Un peu plus tard, au lac des Settons

Carpe diem, c'est un truc de vieux, ceux qui sentent que le temps se gâte. Cette idée de camping sauvage au lac des Settons en hiver a fait son chemin : j'y suis.

Carpe Diem (c) photo : Brady Knoll
Carpe Diem (c) photo : Brady Knoll

L'autre jour, je me suis fait mal à l’adducteur droit en enjambant une Ténéré 700. Je manque d'exercice à force de ne pas lancer la jambe à cause du scoot, mais quand même : ça fait un choc. Ça, plus le clip pirate de la chanson After Dark de Mr. Kitty qui me pousse au constat que mes chances de ne jamais décrocher un sourire au-delà des oreilles à Jennifer Connelly s'amenuisent de ride en ride. Je songe à graver "Carpe diem" sur le kick de la 125.

Privilège des "indépendants" : je prends mes vacances quand je veux, donc surtout pas en même temps que tout le monde. Partir un mardi matin vaut mieux qu'un vendredi soir. De l'air dans les pneus, de l'essence dans le réservoir, un peu d'huile sur la chaîne... préparation au voyage sans valise...

J'ai de la chance : ce mois de mars ressemble presque à un début mai. Sauf à l'ombre, j'ai chaud avec le blouson d'hiver. Sur la selle, j'ai sanglé la pyramide du campeur : tente, tapis de sol et duvet, calés contre le top-case. J'ai des doutes à propos de ces sur-sacs en toile étanche (ils disent "bivy-bag") que certains emploient en guise de tente et qui les font passer pour de grosses larves grises ou kaki.

Je me perdrai au retour : pour l'aller, je garde un GPS, porté à l'avant-bras grâce à une housse transparente prévue pour les amateurs de course à pied.
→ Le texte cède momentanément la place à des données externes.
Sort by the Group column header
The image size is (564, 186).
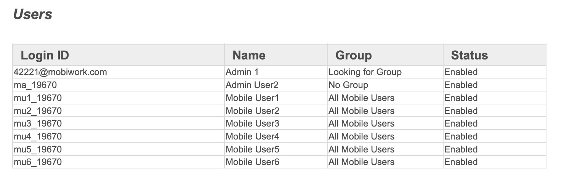pos(353,55)
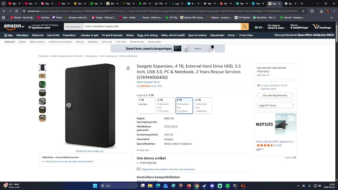Open the Alla kategorier search dropdown

(x=74, y=27)
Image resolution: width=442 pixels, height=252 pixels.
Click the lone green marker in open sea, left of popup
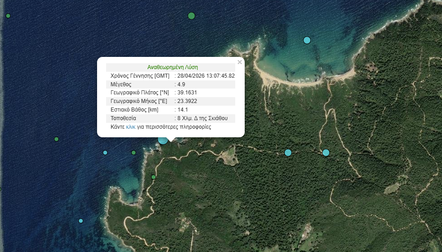tap(56, 139)
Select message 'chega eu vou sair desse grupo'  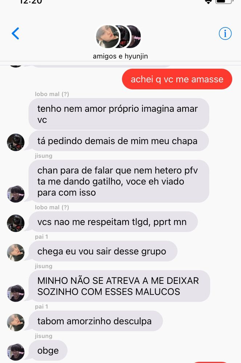pos(103,251)
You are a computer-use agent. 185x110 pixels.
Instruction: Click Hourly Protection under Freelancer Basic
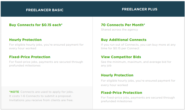point(25,40)
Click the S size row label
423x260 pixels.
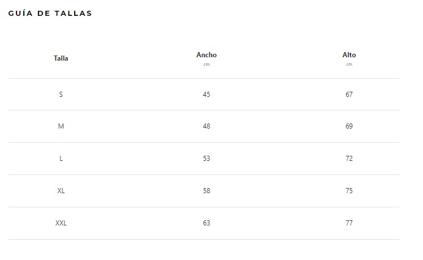pyautogui.click(x=61, y=95)
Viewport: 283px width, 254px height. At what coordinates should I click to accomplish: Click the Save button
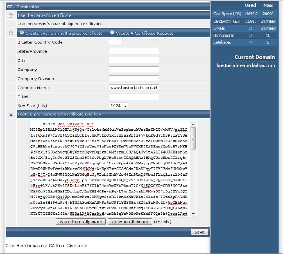click(199, 232)
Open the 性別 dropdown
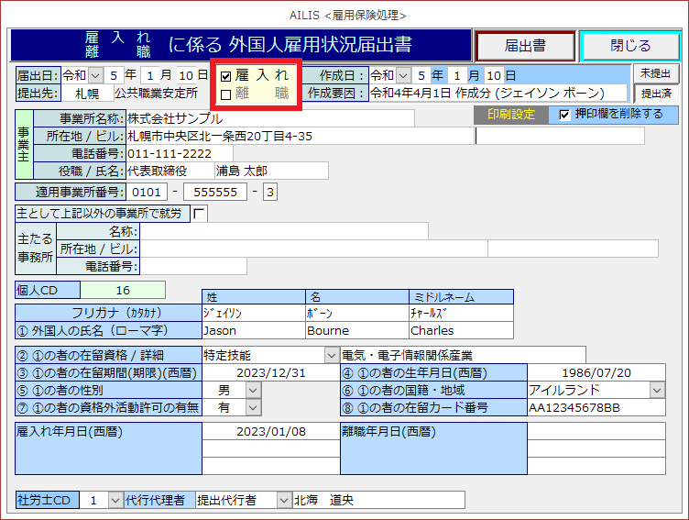Viewport: 689px width, 520px height. pyautogui.click(x=253, y=391)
Dans les bandes dessinées de ma jeunesse, c'était l'apanage des héros de science-fiction d'avoir au poignet un appareil sophistiqué pour appeler le vaisseau-mère ou déclencher un bombardement orbital. À l'époque j'en rêvais ; aujourd'hui, je peste contre les câbles.
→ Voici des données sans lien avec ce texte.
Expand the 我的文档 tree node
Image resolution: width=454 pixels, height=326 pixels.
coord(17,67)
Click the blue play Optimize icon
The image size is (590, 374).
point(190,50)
Ce n'est qu'après Pouilly-en-Auxois que j'entre en territoire peu connu. Je lutte pour ne pas me faire attirer sur les routes vers Saulieu ou Arnay-le-Duc : je m'imagine aux commandes d'un vaisseau spatial qui cherche à éviter les puits de gravité de grosses planètes ‒les sirènes et la voix forcément féminine de mon ordinateur de navigation en moins.
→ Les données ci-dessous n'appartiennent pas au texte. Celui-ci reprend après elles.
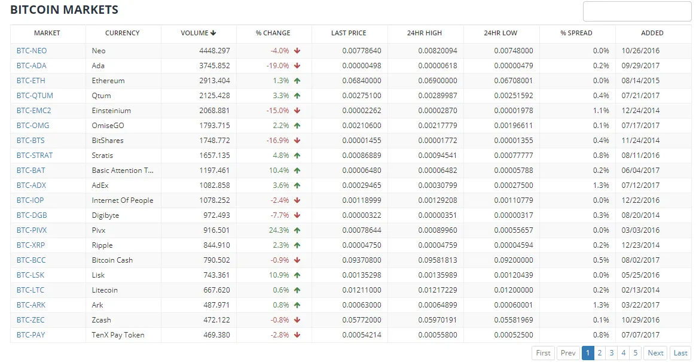Go to page 2 of markets
This screenshot has height=362, width=696.
pyautogui.click(x=600, y=352)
Alligny. Moux. J'approche vite. À l'inverse de cet été : pas un chat. Pas de camping-car indolent. Pas de motards en bandes. Pas de plaques étrangères. Les étangs et les mares sont encore gelés. Je longe une rangée régulière d'arbres morts qui soutiennent les câbles noirs de la modernité dont les festons m'hypnotisent.

Je quitte la route principale. Les volets des bungalows sont baissés. Les campings sont vides de leurs couleurs et de leur agitation estivale. J'hésite entre soulagement et mélancolie. Un chemin s'ouvre à droite, en lisière de bois. Je m'y engage au pas : il y a encore des langues de glace au sol. Une barrière de barbelés au bout. Je béquille sur une racine.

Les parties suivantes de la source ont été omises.